**WORK ITEM**
Search the data for the string "info" and copy each line in which it appears.

**THE INPUT**
++++++++++++++++++++

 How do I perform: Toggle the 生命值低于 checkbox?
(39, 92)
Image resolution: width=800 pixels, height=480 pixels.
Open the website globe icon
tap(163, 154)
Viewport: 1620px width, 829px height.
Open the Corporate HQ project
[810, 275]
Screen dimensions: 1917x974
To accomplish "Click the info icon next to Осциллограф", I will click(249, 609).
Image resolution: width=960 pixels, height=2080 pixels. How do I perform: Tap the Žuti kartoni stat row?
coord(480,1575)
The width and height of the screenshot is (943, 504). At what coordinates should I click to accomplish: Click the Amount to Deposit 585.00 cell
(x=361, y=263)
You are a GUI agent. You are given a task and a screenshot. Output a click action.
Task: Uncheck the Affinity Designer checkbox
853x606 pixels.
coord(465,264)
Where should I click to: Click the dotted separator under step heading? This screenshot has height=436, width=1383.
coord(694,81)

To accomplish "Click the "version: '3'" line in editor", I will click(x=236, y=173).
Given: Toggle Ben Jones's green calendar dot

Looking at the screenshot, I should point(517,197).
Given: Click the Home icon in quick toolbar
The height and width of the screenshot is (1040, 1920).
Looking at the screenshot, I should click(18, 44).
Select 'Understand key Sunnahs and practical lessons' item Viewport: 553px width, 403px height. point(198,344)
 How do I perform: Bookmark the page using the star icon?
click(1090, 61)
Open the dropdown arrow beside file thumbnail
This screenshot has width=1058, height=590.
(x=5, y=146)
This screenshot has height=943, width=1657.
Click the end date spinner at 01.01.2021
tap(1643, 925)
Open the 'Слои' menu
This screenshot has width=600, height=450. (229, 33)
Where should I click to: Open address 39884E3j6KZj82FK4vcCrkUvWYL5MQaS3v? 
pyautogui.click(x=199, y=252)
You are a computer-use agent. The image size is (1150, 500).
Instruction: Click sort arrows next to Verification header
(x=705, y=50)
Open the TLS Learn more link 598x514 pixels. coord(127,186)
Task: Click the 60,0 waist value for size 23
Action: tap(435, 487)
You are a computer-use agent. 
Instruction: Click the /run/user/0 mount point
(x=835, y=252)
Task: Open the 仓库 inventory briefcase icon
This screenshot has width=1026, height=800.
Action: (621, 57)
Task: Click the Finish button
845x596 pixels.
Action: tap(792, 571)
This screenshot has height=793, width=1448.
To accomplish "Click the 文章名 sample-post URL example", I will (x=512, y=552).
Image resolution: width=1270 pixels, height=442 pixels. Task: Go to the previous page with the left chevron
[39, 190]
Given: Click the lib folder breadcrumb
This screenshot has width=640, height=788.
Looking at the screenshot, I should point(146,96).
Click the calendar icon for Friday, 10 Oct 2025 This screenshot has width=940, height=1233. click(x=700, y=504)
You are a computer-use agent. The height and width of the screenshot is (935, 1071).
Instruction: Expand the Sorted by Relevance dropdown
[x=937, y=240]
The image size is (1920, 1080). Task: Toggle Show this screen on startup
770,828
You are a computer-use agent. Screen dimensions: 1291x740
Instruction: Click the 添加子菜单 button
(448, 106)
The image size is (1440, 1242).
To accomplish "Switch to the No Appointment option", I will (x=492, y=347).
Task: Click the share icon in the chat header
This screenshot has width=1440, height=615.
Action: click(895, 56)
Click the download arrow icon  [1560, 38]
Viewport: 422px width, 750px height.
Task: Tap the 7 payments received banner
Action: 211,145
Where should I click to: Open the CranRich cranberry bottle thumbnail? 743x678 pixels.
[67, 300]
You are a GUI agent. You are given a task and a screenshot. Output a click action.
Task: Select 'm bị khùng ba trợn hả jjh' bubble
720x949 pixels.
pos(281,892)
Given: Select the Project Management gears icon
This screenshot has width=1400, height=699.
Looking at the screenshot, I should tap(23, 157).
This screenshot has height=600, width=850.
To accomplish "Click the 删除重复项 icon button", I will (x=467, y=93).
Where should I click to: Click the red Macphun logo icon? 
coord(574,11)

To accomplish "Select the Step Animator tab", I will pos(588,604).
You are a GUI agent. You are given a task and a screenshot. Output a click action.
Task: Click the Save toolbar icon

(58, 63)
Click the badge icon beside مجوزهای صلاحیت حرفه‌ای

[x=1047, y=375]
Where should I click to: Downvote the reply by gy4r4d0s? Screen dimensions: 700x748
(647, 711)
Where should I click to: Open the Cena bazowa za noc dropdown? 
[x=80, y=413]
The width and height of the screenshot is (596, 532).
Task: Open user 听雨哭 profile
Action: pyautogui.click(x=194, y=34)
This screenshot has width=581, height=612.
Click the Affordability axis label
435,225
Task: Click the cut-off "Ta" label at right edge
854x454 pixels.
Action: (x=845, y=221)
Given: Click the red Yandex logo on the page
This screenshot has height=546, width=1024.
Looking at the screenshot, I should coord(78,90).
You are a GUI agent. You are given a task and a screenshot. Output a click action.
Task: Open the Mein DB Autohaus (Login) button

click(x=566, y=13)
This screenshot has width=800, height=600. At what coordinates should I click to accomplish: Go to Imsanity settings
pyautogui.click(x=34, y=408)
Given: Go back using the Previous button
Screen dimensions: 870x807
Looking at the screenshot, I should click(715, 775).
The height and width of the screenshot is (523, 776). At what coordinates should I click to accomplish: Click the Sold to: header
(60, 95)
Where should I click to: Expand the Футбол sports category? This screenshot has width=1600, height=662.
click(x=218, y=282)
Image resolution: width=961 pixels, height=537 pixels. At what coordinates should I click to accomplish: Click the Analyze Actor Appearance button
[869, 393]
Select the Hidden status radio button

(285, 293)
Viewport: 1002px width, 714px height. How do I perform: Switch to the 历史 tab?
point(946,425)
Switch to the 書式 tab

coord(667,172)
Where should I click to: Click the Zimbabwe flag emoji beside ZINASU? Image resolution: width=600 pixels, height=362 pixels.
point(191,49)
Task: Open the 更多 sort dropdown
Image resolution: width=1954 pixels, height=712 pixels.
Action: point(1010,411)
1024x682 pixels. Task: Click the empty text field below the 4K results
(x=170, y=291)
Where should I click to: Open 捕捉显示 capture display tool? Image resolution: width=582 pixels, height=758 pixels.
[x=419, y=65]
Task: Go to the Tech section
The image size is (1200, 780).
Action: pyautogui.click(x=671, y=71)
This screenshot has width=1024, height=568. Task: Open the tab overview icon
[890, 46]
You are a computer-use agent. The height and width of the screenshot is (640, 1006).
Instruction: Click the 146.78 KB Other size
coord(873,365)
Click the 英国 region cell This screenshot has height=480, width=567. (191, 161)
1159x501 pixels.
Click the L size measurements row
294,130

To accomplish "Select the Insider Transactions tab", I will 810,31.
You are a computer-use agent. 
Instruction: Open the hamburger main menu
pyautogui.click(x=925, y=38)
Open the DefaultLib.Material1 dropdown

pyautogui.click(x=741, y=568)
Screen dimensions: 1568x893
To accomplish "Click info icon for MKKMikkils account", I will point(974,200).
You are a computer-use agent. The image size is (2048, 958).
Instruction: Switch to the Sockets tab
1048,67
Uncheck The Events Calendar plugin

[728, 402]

++++++++++++++++++++

**SOLUTION FOR THIS TASK**
To accomplish "Click the info icon next to Осциллограф", I will click(249, 609).
To accomplish "Click info icon for MKKMikkils account", I will point(974,200).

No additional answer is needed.